* _EXERCISE PROMPT_
Every line from the one holding "You are a GUI" to the end of the entries should be repeated exactly, with the pictures left out.

DATA RECORDS START

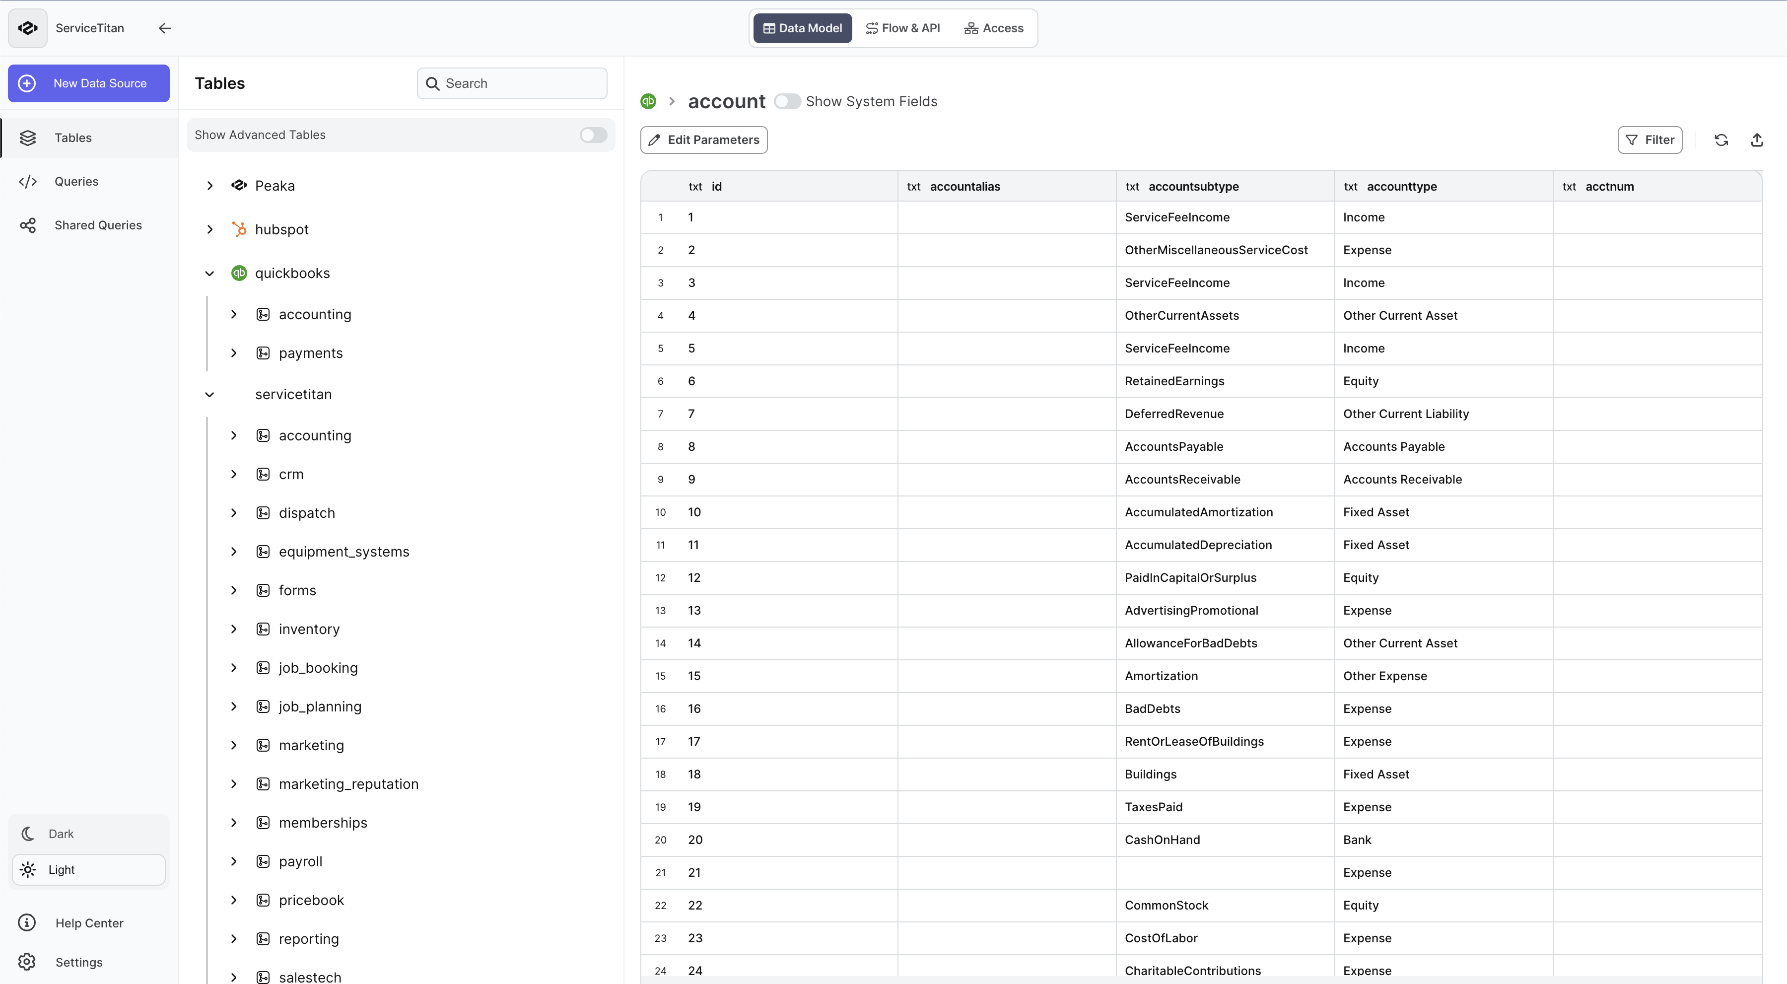
Task: Expand the payments table under quickbooks
Action: tap(234, 353)
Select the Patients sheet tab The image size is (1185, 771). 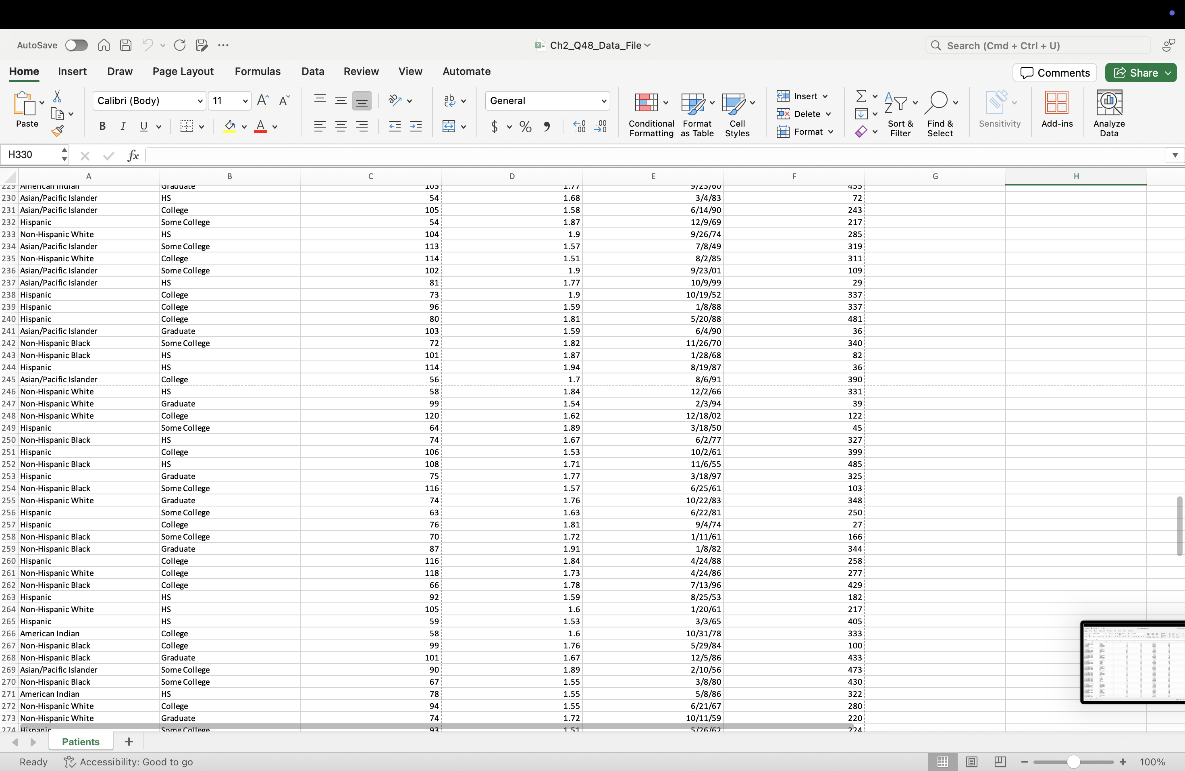point(81,742)
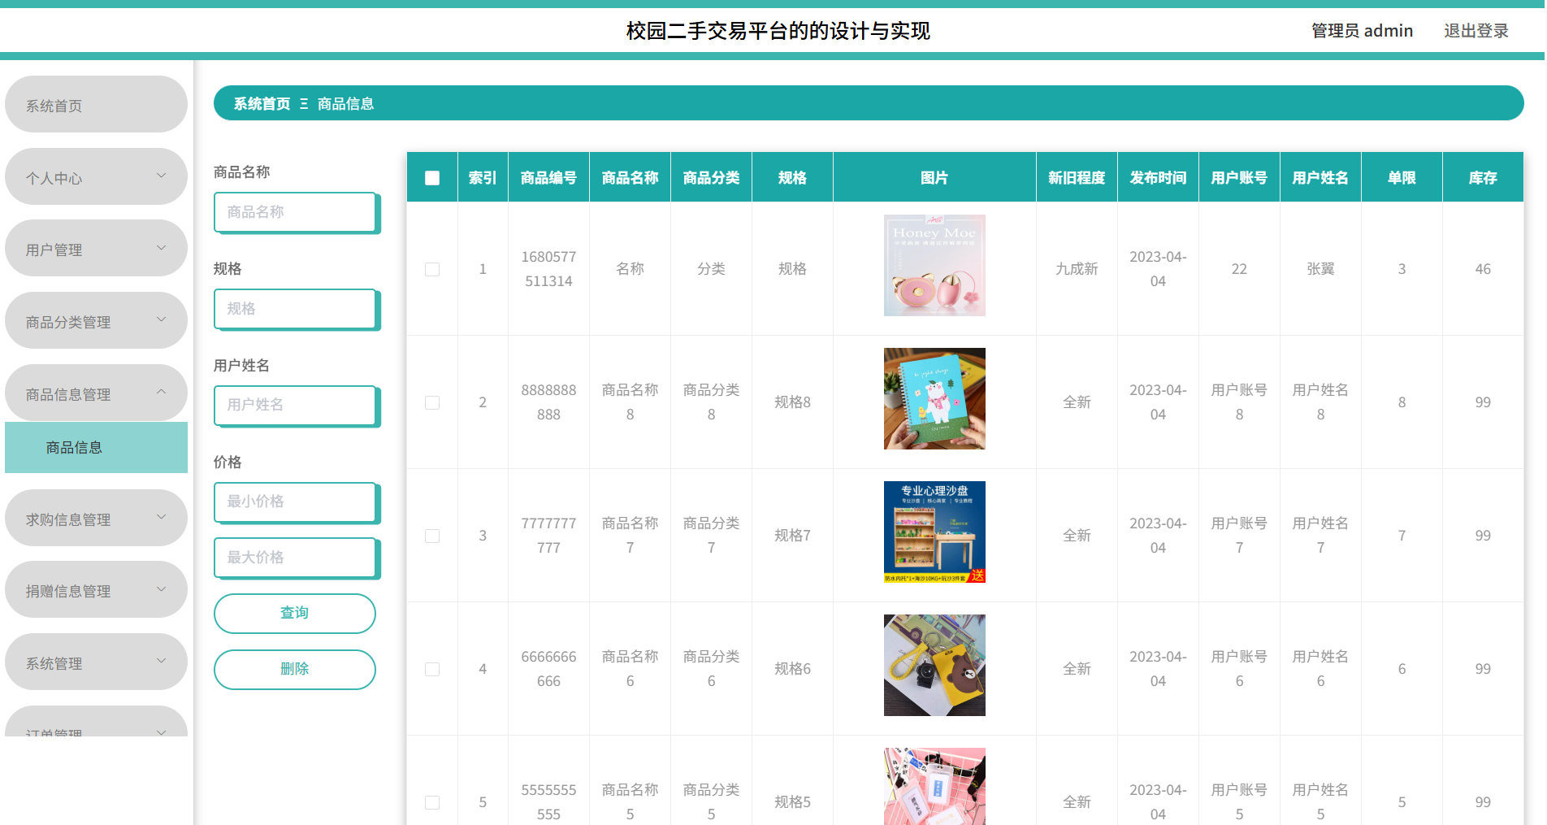The height and width of the screenshot is (825, 1547).
Task: Expand the 捐赠信息管理 menu
Action: pos(96,589)
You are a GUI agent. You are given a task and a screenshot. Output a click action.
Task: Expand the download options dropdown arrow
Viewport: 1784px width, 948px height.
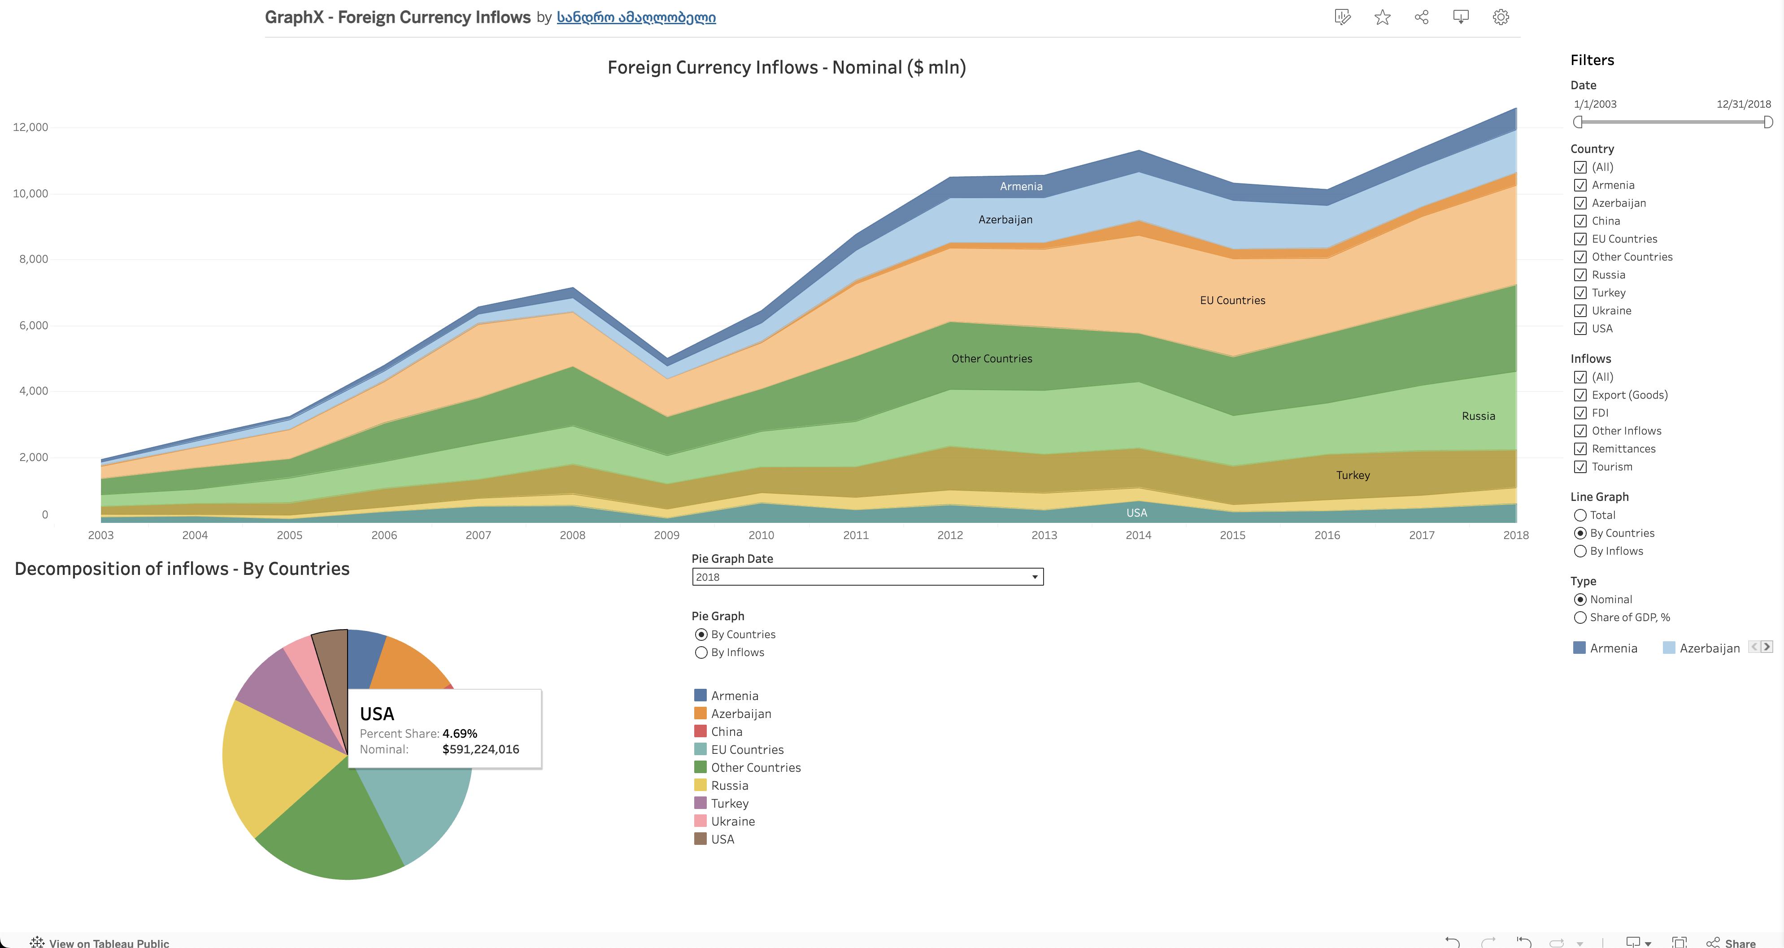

DATA RECORDS END

* _SOLUTION TO THIS EXERCISE_
You are a GUI agent. You are given a task and a screenshot. Output a click action.
Task: Expand the download options dropdown arrow
Viewport: 1784px width, 948px height.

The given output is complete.